5 Stocks Paying You Double-Digit Shareholder Yield
We're in a tricky time for dividend payouts. Even though the S&P 500 sports a higher yield today than it's sustained pretty much anytime in the last two decades, there are a couple of challenges levied against dividend investors right now. The first is the fiscal cliff, a ticking time bomb that threatens to hike dividend tax rates up to what you pay for regular earned income. That could be a big diluter for the total returns investors are expected to see in 2013.
Another is the extreme low interest rate environment that stocks have been in for the last couple of years. But there's another metric that investors should be looking at for a fuller picture of how well a firm is returning cash to investors: shareholder yield.

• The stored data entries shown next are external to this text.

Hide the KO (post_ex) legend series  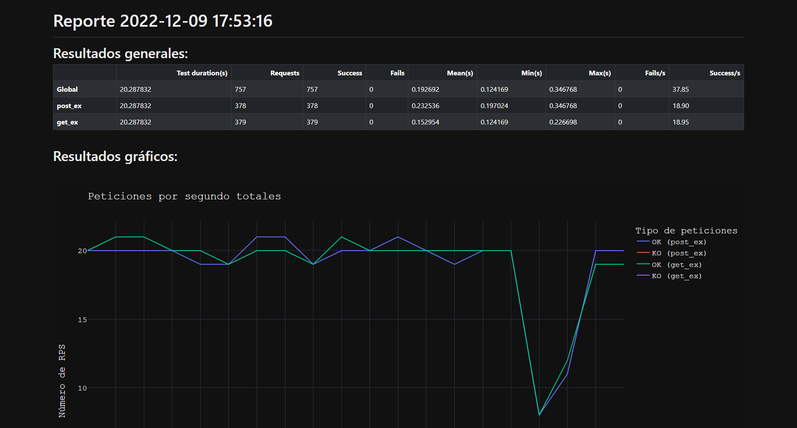(679, 253)
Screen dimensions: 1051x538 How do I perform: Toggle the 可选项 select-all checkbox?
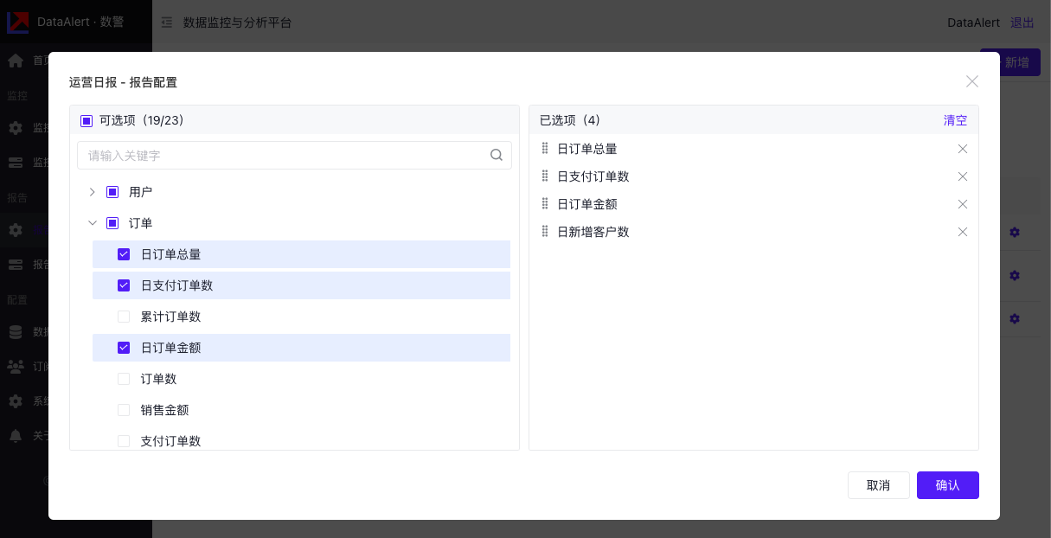click(x=87, y=121)
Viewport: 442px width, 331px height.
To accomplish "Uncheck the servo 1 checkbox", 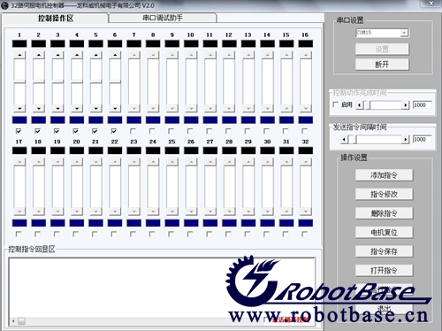I will [x=19, y=131].
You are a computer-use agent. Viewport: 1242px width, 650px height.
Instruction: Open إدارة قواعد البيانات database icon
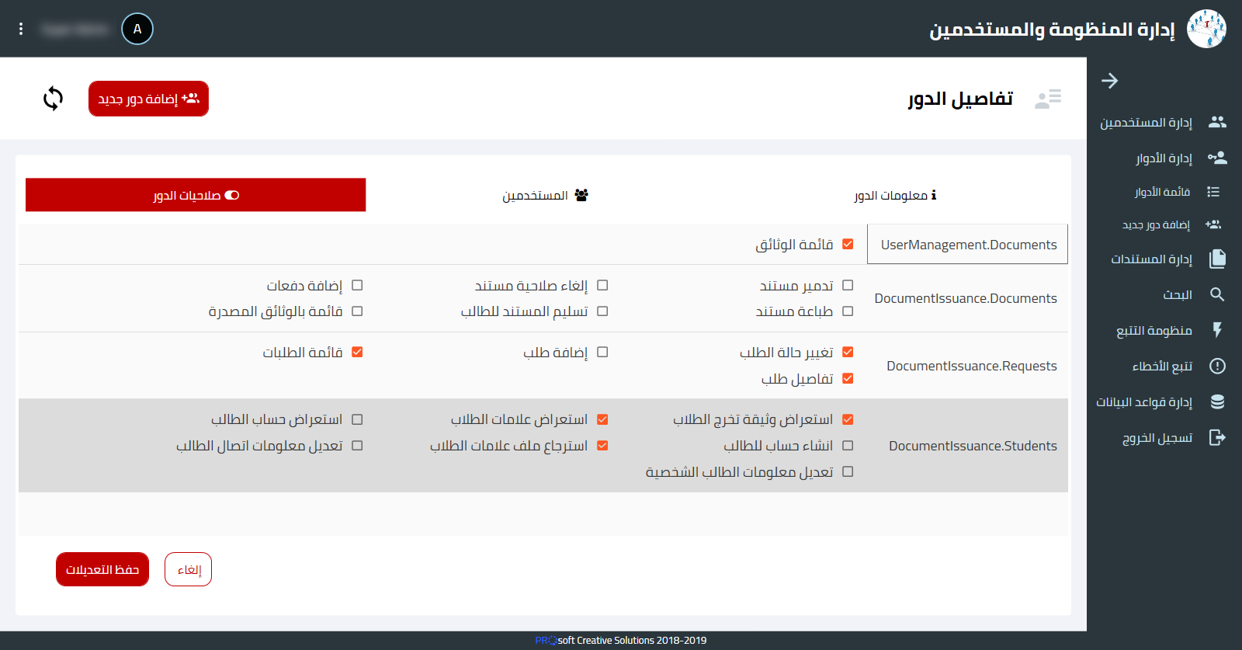pos(1217,401)
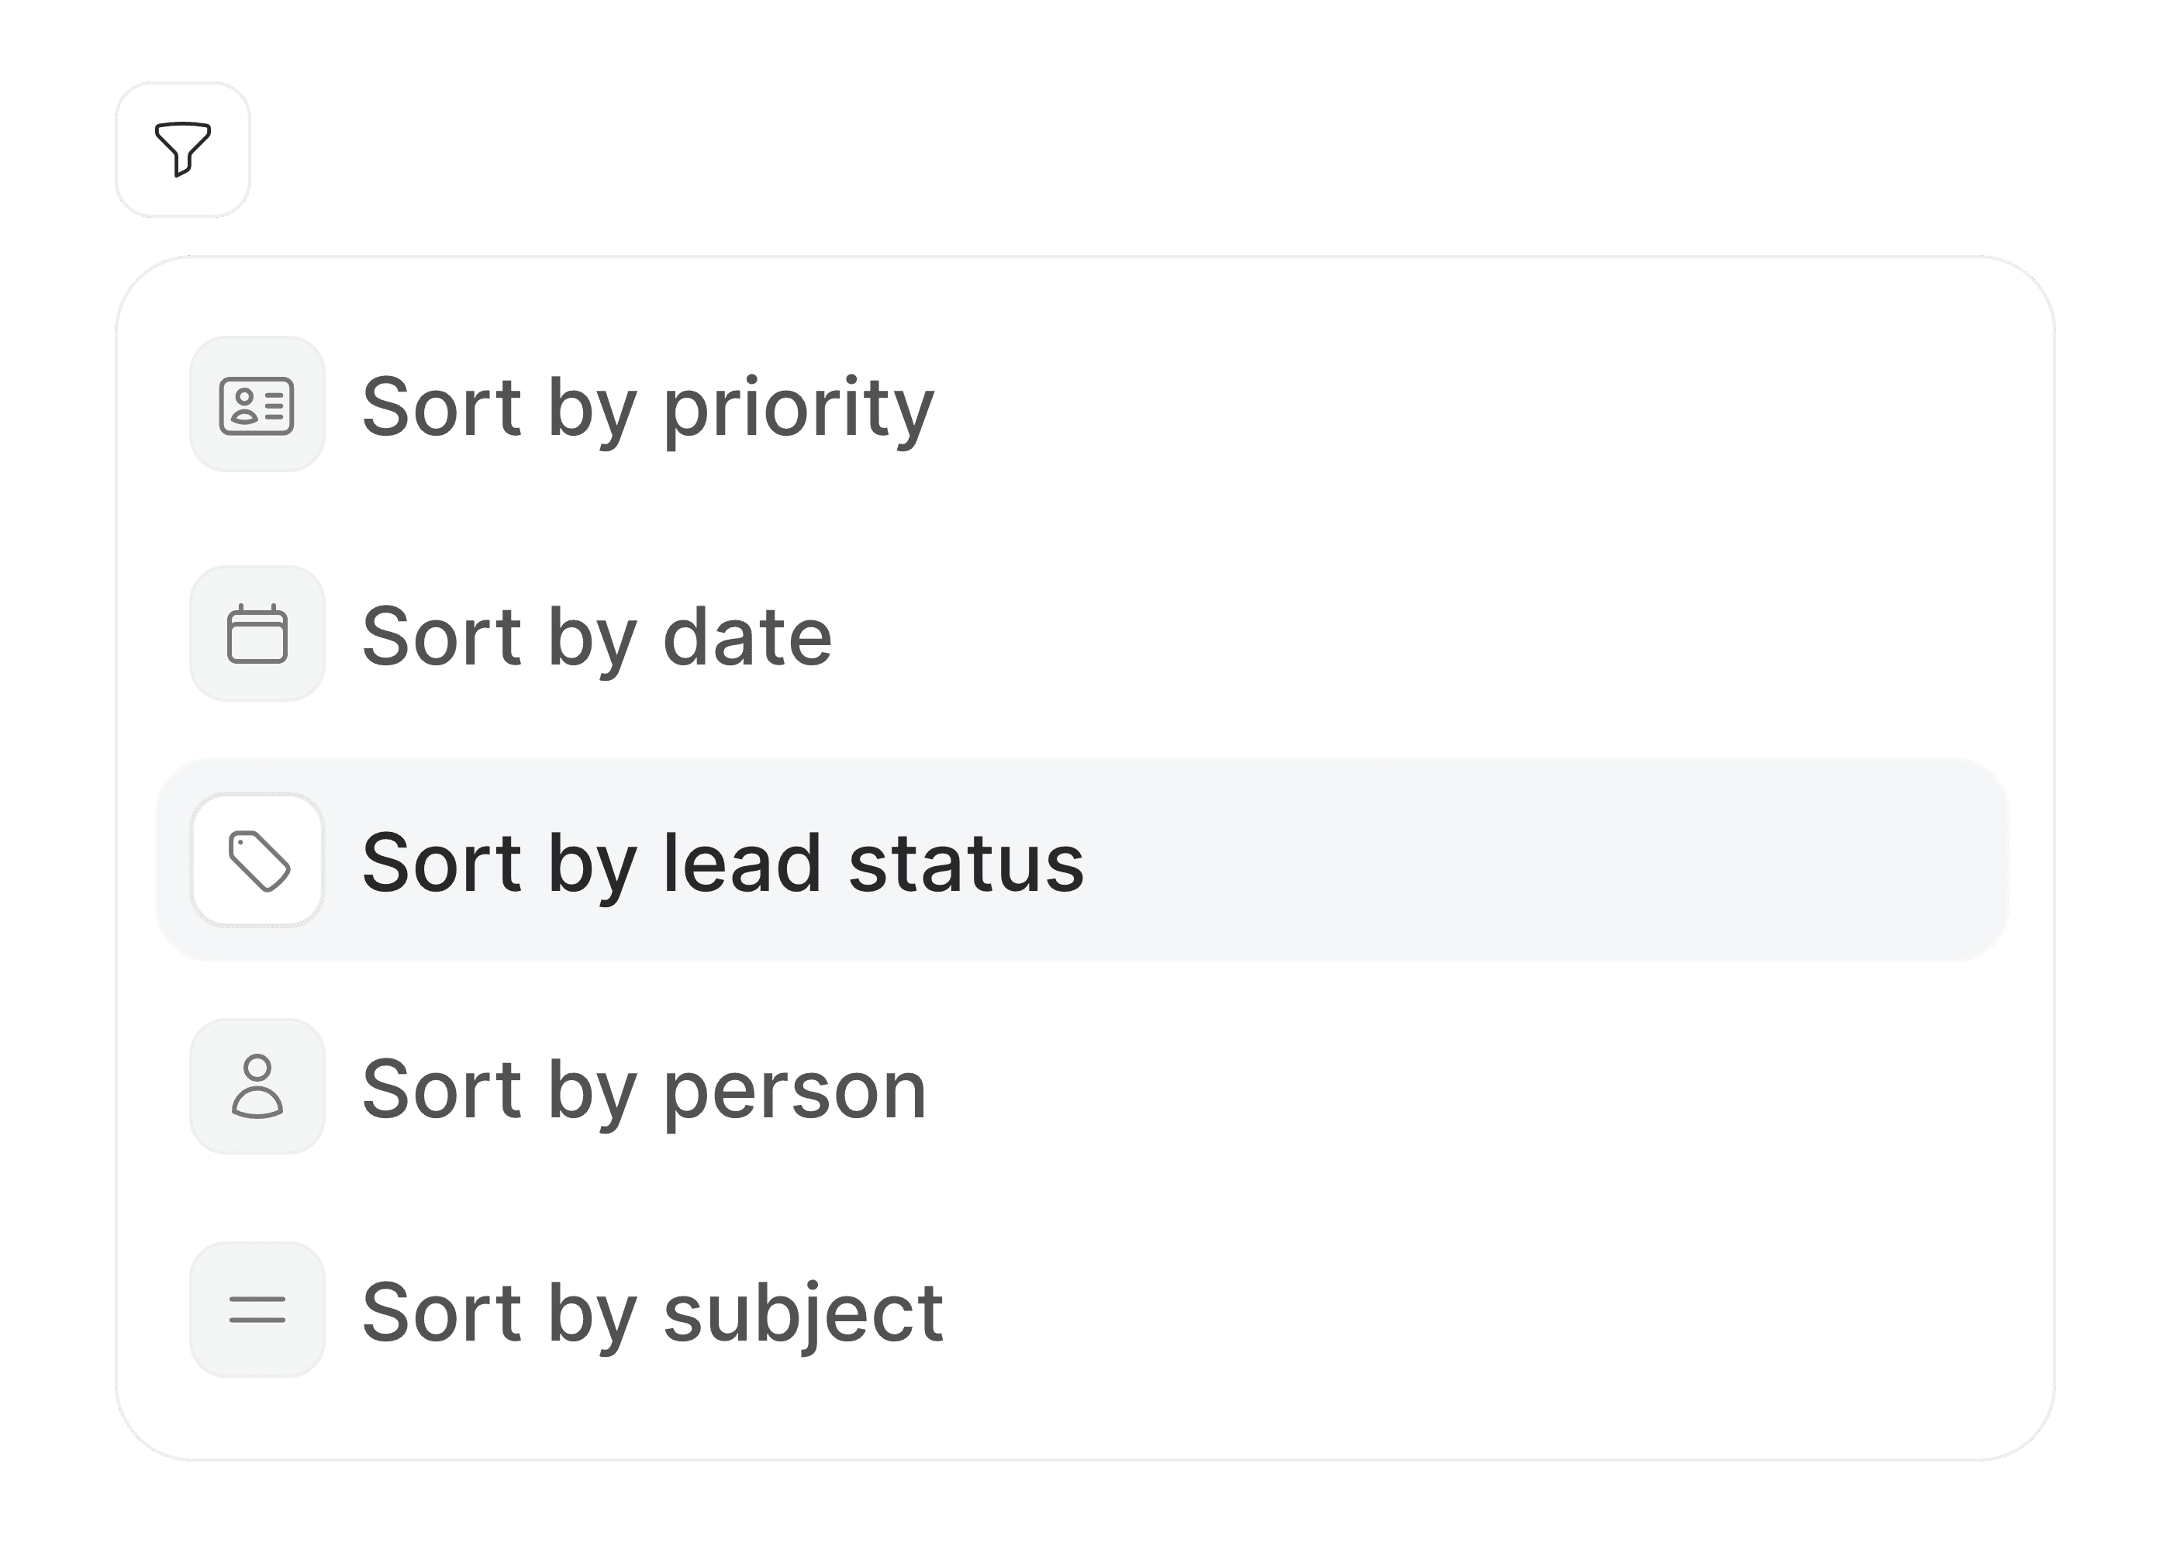This screenshot has width=2171, height=1543.
Task: Choose 'Sort by person' from the list
Action: click(x=644, y=1090)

According to research by Cambria Investment Management CIO Mebane Faber, shareholder yield historically generates bigger returns than dividends alone. Much bigger returns.

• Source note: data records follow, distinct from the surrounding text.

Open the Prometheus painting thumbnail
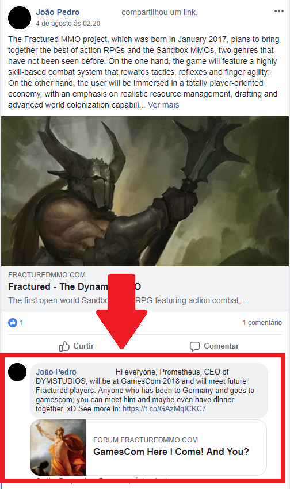The image size is (290, 489). [x=58, y=448]

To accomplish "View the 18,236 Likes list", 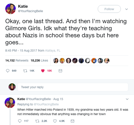I will pos(39,60).
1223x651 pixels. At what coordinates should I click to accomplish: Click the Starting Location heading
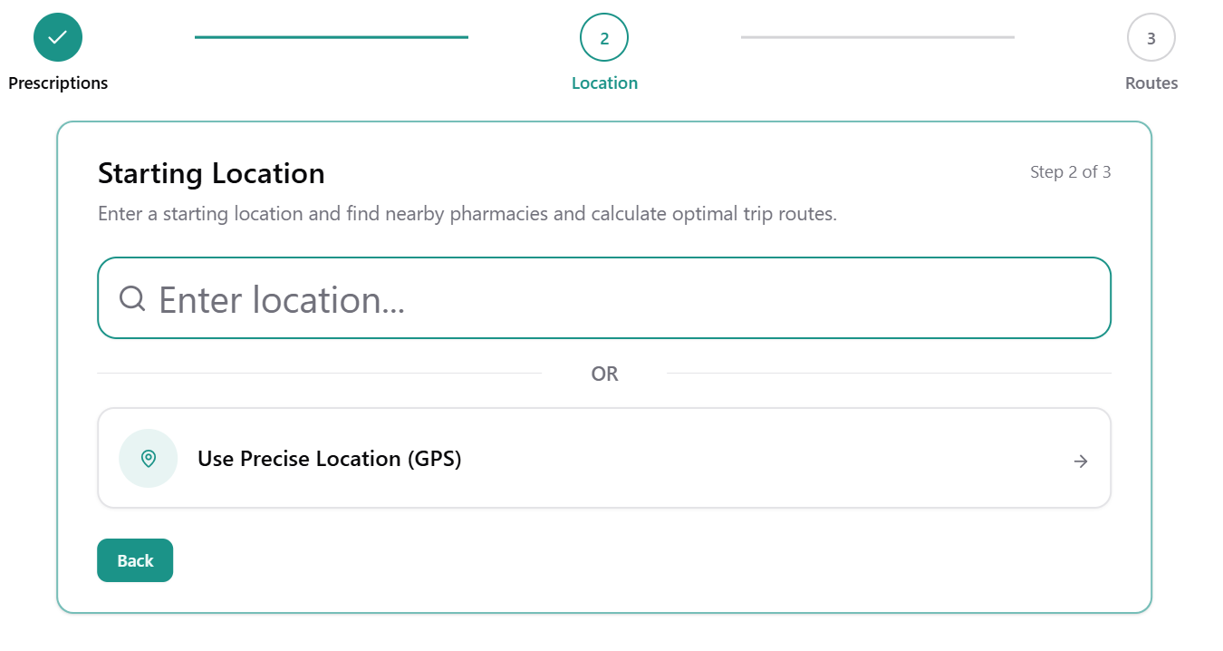[211, 173]
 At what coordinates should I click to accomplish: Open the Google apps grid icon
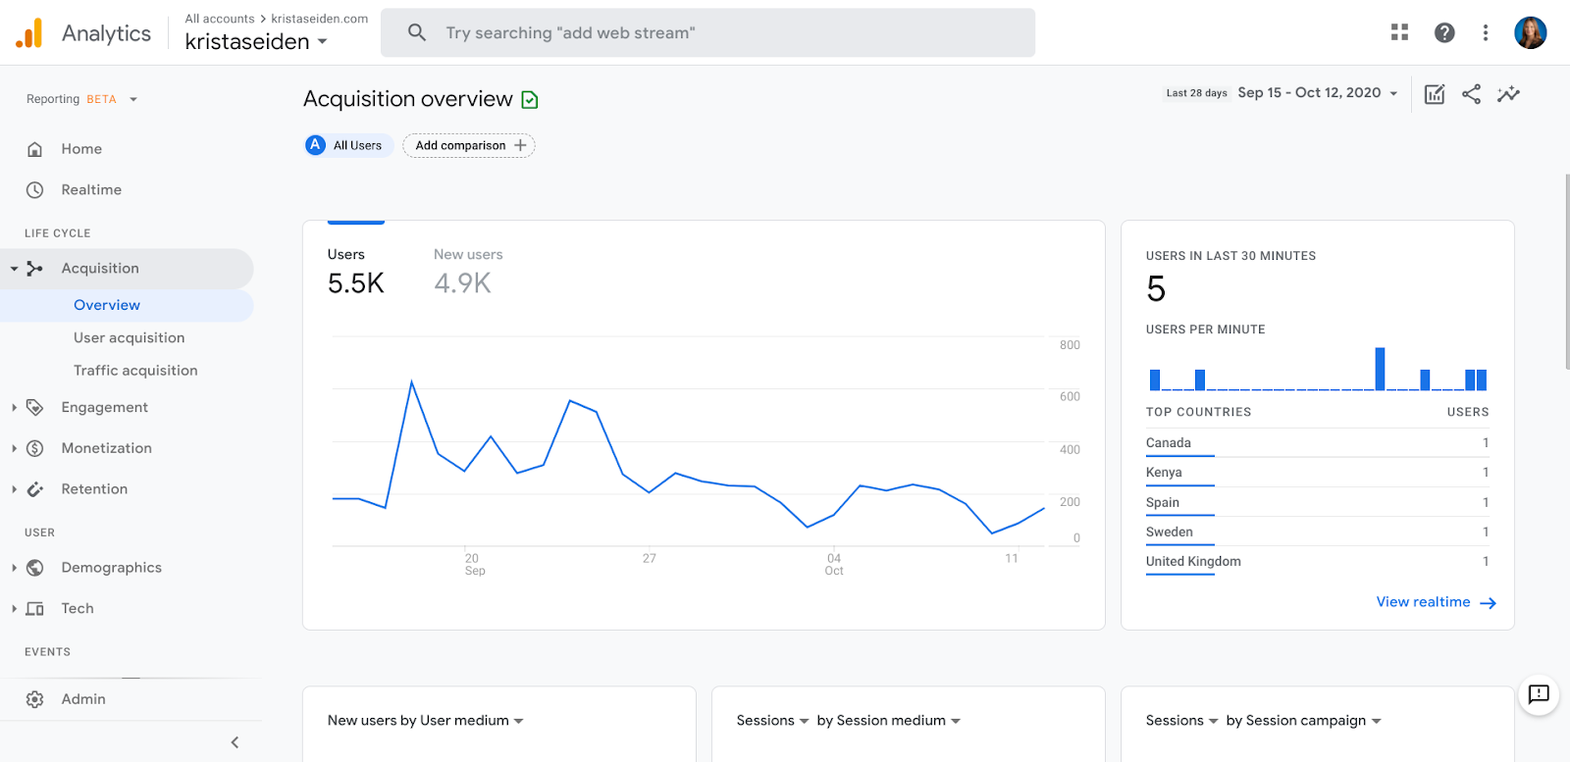[1399, 32]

So, how do you find shareholder yield? In short, you want to identify companies that are using cash to return value to shareholders, either by paying them cash or by increasing the claims that each shareholder has on company assets. Firms can do that three ways: pay a dividend, buy back shares, or pay down debt.

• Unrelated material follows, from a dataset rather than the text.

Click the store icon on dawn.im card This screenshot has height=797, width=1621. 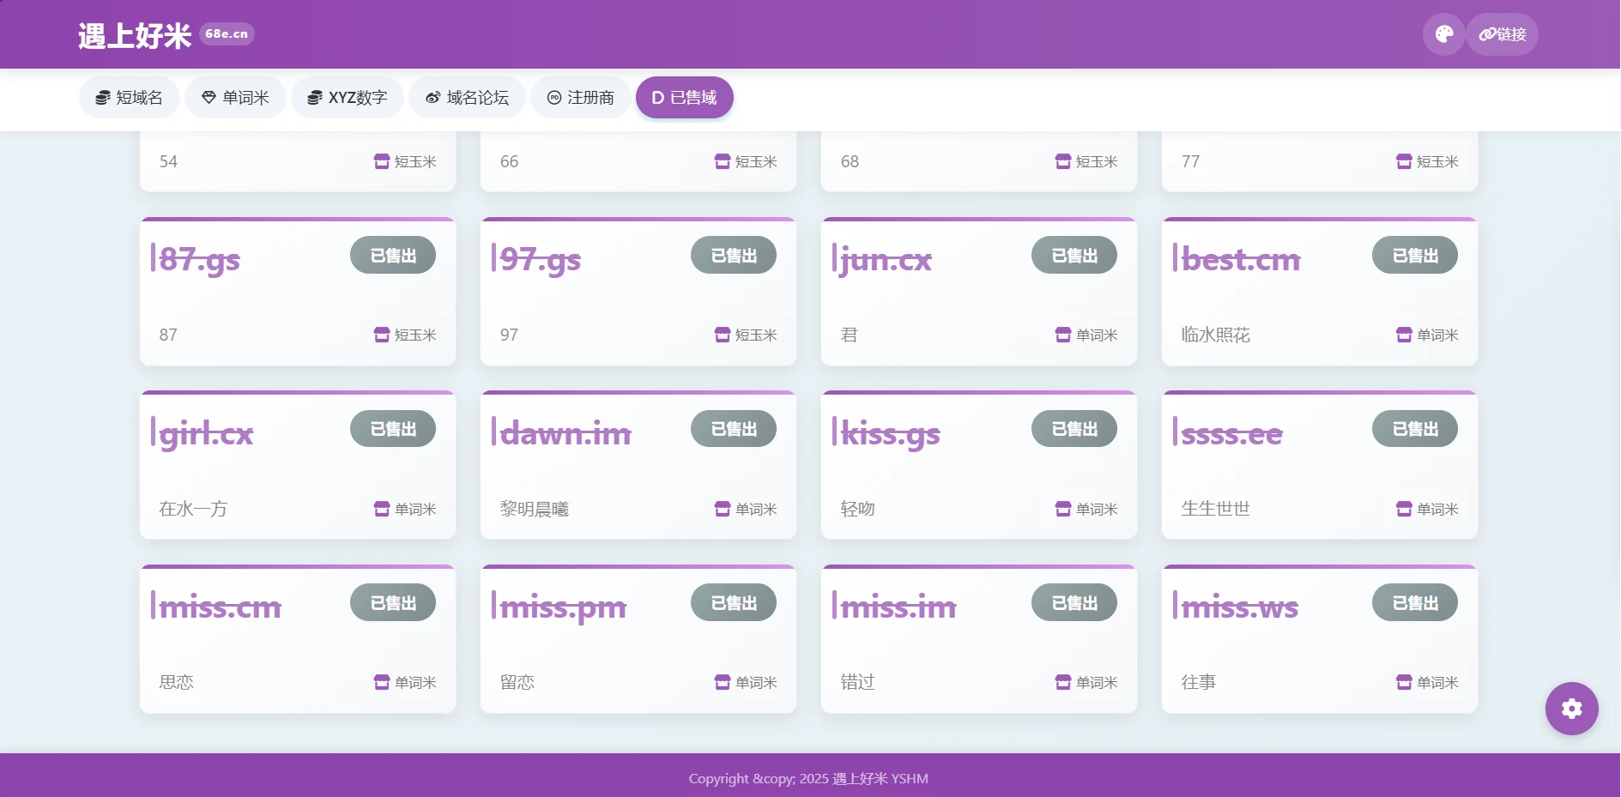(723, 509)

There are a few caveats to measuring shareholder yield. For starters, it's important to look at net numbers -- who cares if a firm paid off its debt, paid a dividend, and bought back shares if it issued a boatload of shares to finance that spending. We're only interested in companies that returned value to shareholders in the process.
Here's a look at five names that have provided superior shareholder yield in the last year .
As one of the few legacy investment banks to survive the financial crisis of 2008, Goldman Sachs (GS) is benefitting from decreased competition as the capital markets continue to heat back up. Goldman's reputation precedes it -- and while that's not always a good thing, it doesn't change the firm's status as one of the most effective investment banks on Wall Street. Don't let the 1.6% dividend yield fool you: the firm has also paid out some enormous cash to the benefit of shareholders in the last year. Goldman tops out our list with a 33% shareholder yield.
Goldman took advantage of the lucrative aid offered to it during the financial crisis. The firm opted to become a bank holding company, a double-edged sword that couples access to dirt-cheap liquidity with tightened regulations from Uncle Sam. Ultimately, the increased scrutiny isn't a bad thing -- it helps to prevent Goldman from conspicuously over-leveraging itself in chase of returns. Yes, that does mean that Goldman's profit potential is reduced, but the bigger market share and more lucrative businesses that the firm has been enjoying post-recession should easily offset that.